Data for this exercise:
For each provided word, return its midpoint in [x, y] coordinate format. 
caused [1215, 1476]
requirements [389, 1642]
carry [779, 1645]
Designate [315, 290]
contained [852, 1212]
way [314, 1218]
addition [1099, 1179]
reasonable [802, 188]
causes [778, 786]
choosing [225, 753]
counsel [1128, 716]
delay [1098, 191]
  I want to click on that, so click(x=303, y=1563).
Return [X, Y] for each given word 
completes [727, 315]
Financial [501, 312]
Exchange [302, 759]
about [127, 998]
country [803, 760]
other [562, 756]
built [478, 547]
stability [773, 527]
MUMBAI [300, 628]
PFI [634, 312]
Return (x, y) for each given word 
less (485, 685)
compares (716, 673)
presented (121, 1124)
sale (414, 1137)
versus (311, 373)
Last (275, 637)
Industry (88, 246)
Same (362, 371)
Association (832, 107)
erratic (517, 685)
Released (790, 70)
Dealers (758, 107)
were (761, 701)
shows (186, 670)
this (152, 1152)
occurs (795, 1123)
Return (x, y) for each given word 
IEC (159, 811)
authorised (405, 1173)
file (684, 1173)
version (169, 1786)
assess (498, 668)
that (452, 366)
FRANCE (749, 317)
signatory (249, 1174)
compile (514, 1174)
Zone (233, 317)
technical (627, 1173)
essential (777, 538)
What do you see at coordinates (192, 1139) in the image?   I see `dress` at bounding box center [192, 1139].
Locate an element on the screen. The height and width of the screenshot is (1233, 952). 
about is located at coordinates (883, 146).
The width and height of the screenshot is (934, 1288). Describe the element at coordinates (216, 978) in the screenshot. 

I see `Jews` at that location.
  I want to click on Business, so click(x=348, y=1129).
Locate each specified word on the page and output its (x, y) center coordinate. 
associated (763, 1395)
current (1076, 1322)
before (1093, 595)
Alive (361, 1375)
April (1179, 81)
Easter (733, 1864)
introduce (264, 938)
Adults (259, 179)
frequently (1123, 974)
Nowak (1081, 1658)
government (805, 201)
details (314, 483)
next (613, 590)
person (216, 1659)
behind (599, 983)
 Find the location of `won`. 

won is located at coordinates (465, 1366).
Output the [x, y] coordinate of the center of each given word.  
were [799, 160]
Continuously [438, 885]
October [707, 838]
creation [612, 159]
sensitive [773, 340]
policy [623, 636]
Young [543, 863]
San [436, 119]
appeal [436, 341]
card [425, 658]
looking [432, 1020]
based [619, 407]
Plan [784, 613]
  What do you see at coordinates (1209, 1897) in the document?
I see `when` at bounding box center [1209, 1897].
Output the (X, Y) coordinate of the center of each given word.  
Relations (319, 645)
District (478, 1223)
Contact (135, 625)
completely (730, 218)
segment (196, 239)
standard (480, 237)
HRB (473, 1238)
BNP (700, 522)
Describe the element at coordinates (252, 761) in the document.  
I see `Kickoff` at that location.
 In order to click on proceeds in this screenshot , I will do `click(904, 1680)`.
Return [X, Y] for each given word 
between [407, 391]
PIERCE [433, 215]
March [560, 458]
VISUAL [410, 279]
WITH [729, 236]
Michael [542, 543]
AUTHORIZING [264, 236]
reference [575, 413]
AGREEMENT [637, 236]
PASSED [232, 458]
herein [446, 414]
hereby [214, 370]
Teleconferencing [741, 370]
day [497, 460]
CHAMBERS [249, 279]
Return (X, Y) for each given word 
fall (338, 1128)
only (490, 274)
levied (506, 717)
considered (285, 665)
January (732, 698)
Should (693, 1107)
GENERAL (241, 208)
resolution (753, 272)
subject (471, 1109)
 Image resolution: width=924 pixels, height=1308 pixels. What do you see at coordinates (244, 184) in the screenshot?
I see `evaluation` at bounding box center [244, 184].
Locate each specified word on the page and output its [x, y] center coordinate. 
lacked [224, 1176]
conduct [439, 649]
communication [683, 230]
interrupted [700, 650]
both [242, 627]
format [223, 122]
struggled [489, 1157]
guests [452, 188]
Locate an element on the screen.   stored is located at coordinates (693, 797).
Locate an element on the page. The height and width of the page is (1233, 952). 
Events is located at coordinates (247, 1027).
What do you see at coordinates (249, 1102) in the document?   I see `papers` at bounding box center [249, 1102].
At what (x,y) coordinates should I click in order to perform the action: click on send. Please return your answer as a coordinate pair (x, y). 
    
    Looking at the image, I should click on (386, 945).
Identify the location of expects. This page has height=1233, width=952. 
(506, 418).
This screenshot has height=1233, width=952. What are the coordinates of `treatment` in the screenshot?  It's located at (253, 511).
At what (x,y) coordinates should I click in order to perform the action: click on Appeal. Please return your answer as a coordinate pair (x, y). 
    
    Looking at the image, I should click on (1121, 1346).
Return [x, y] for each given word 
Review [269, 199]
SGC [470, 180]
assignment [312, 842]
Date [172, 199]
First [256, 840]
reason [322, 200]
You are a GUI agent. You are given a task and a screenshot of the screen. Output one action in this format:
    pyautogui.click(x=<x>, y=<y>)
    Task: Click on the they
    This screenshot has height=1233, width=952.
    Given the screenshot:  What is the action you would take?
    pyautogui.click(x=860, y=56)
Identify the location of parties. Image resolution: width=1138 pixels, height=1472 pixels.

Do this: Please write out every line of the items above as a Markdown table with two columns, Row for the row number and Line for the line itself, skipping any blank lines.

Solution to this problem:
| Row | Line |
|---|---|
| 1 | For each provided word, return its midpoint in [x, y] coordinate format.  |
| 2 | caused [1215, 1476] |
| 3 | requirements [389, 1642] |
| 4 | carry [779, 1645] |
| 5 | Designate [315, 290] |
| 6 | contained [852, 1212] |
| 7 | way [314, 1218] |
| 8 | addition [1099, 1179] |
| 9 | reasonable [802, 188] |
| 10 | causes [778, 786] |
| 11 | choosing [225, 753] |
| 12 | counsel [1128, 716] |
| 13 | delay [1098, 191] |
| 14 |   I want to click on that, so click(x=303, y=1563). |
| 15 | Return [X, Y] for each given word  |
| 16 | completes [727, 315] |
| 17 | Financial [501, 312] |
| 18 | Exchange [302, 759] |
| 19 | about [127, 998] |
| 20 | country [803, 760] |
| 21 | other [562, 756] |
| 22 | built [478, 547] |
| 23 | stability [773, 527] |
| 24 | MUMBAI [300, 628] |
| 25 | PFI [634, 312] |
| 26 | Return (x, y) for each given word  |
| 27 | less (485, 685) |
| 28 | compares (716, 673) |
| 29 | presented (121, 1124) |
| 30 | sale (414, 1137) |
| 31 | versus (311, 373) |
| 32 | Last (275, 637) |
| 33 | Industry (88, 246) |
| 34 | Same (362, 371) |
| 35 | Association (832, 107) |
| 36 | erratic (517, 685) |
| 37 | Released (790, 70) |
| 38 | Dealers (758, 107) |
| 39 | were (761, 701) |
| 40 | shows (186, 670) |
| 41 | this (152, 1152) |
| 42 | occurs (795, 1123) |
| 43 | Return (x, y) for each given word  |
| 44 | IEC (159, 811) |
| 45 | authorised (405, 1173) |
| 46 | file (684, 1173) |
| 47 | version (169, 1786) |
| 48 | assess (498, 668) |
| 49 | that (452, 366) |
| 50 | FRANCE (749, 317) |
| 51 | signatory (249, 1174) |
| 52 | compile (514, 1174) |
| 53 | Zone (233, 317) |
| 54 | technical (627, 1173) |
| 55 | essential (777, 538) |
| 56 | What do you see at coordinates (192, 1139) in the image?   I see `dress` at bounding box center [192, 1139]. |
| 57 | Locate an element on the screen. The height and width of the screenshot is (1233, 952).  |
| 58 | about is located at coordinates (883, 146). |
| 59 | The width and height of the screenshot is (934, 1288). Describe the element at coordinates (216, 978) in the screenshot.  |
| 60 | I see `Jews` at that location. |
| 61 |   I want to click on Business, so click(x=348, y=1129). |
| 62 | Locate each specified word on the page and output its (x, y) center coordinate.  |
| 63 | associated (763, 1395) |
| 64 | current (1076, 1322) |
| 65 | before (1093, 595) |
| 66 | Alive (361, 1375) |
| 67 | April (1179, 81) |
| 68 | Easter (733, 1864) |
| 69 | introduce (264, 938) |
| 70 | Adults (259, 179) |
| 71 | frequently (1123, 974) |
| 72 | Nowak (1081, 1658) |
| 73 | government (805, 201) |
| 74 | details (314, 483) |
| 75 | next (613, 590) |
| 76 | person (216, 1659) |
| 77 | behind (599, 983) |
| 78 |  Find the location of `won`.  |
| 79 | won is located at coordinates (465, 1366). |
| 80 | Output the [x, y] coordinate of the center of each given word.   |
| 81 | were [799, 160] |
| 82 | Continuously [438, 885] |
| 83 | October [707, 838] |
| 84 | creation [612, 159] |
| 85 | sensitive [773, 340] |
| 86 | policy [623, 636] |
| 87 | Young [543, 863] |
| 88 | San [436, 119] |
| 89 | appeal [436, 341] |
| 90 | card [425, 658] |
| 91 | looking [432, 1020] |
| 92 | based [619, 407] |
| 93 | Plan [784, 613] |
| 94 |   What do you see at coordinates (1209, 1897) in the document? |
| 95 | I see `when` at bounding box center [1209, 1897]. |
| 96 | Output the (X, Y) coordinate of the center of each given word.   |
| 97 | Relations (319, 645) |
| 98 | District (478, 1223) |
| 99 | Contact (135, 625) |
| 100 | completely (730, 218) |
| 101 | segment (196, 239) |
| 102 | standard (480, 237) |
| 103 | HRB (473, 1238) |
| 104 | BNP (700, 522) |
| 105 | Describe the element at coordinates (252, 761) in the document.   |
| 106 | I see `Kickoff` at that location. |
| 107 |  In order to click on proceeds in this screenshot , I will do `click(904, 1680)`. |
| 108 | Return [X, Y] for each given word  |
| 109 | between [407, 391] |
| 110 | PIERCE [433, 215] |
| 111 | March [560, 458] |
| 112 | VISUAL [410, 279] |
| 113 | WITH [729, 236] |
| 114 | Michael [542, 543] |
| 115 | AUTHORIZING [264, 236] |
| 116 | reference [575, 413] |
| 117 | AGREEMENT [637, 236] |
| 118 | PASSED [232, 458] |
| 119 | herein [446, 414] |
| 120 | hereby [214, 370] |
| 121 | Teleconferencing [741, 370] |
| 122 | day [497, 460] |
| 123 | CHAMBERS [249, 279] |
| 124 | Return (X, Y) for each given word  |
| 125 | fall (338, 1128) |
| 126 | only (490, 274) |
| 127 | levied (506, 717) |
| 128 | considered (285, 665) |
| 129 | January (732, 698) |
| 130 | Should (693, 1107) |
| 131 | GENERAL (241, 208) |
| 132 | resolution (753, 272) |
| 133 | subject (471, 1109) |
| 134 |  Image resolution: width=924 pixels, height=1308 pixels. What do you see at coordinates (244, 184) in the screenshot? |
| 135 | I see `evaluation` at bounding box center [244, 184]. |
| 136 | Locate each specified word on the page and output its [x, y] center coordinate.  |
| 137 | lacked [224, 1176] |
| 138 | conduct [439, 649] |
| 139 | communication [683, 230] |
| 140 | interrupted [700, 650] |
| 141 | both [242, 627] |
| 142 | format [223, 122] |
| 143 | struggled [489, 1157] |
| 144 | guests [452, 188] |
| 145 | Locate an element on the screen.   stored is located at coordinates (693, 797). |
| 146 | Locate an element on the page. The height and width of the page is (1233, 952).  |
| 147 | Events is located at coordinates (247, 1027). |
| 148 | What do you see at coordinates (249, 1102) in the document?   I see `papers` at bounding box center [249, 1102]. |
| 149 | At what (x,y) coordinates should I click in order to perform the action: click on send. Please return your answer as a coordinate pair (x, y).  |
| 150 |     Looking at the image, I should click on (386, 945). |
| 151 | Identify the location of expects. This page has height=1233, width=952.  |
| 152 | (506, 418). |
| 153 | This screenshot has height=1233, width=952. What are the coordinates of `treatment` in the screenshot?  It's located at (253, 511). |
| 154 | At what (x,y) coordinates should I click in order to perform the action: click on Appeal. Please return your answer as a coordinate pair (x, y).  |
| 155 |     Looking at the image, I should click on (1121, 1346). |
| 156 | Return [x, y] for each given word  |
| 157 | Review [269, 199] |
| 158 | SGC [470, 180] |
| 159 | assignment [312, 842] |
| 160 | Date [172, 199] |
| 161 | First [256, 840] |
| 162 | reason [322, 200] |
| 163 | You are a GUI agent. You are given a task and a screenshot of the screen. Output one action in this format: |
| 164 |     pyautogui.click(x=<x>, y=<y>) |
| 165 |     Task: Click on the they |
| 166 |     This screenshot has height=1233, width=952. |
| 167 |     Given the screenshot:  What is the action you would take? |
| 168 |     pyautogui.click(x=860, y=56) |
| 169 | Identify the location of parties. Image resolution: width=1138 pixels, height=1472 pixels. |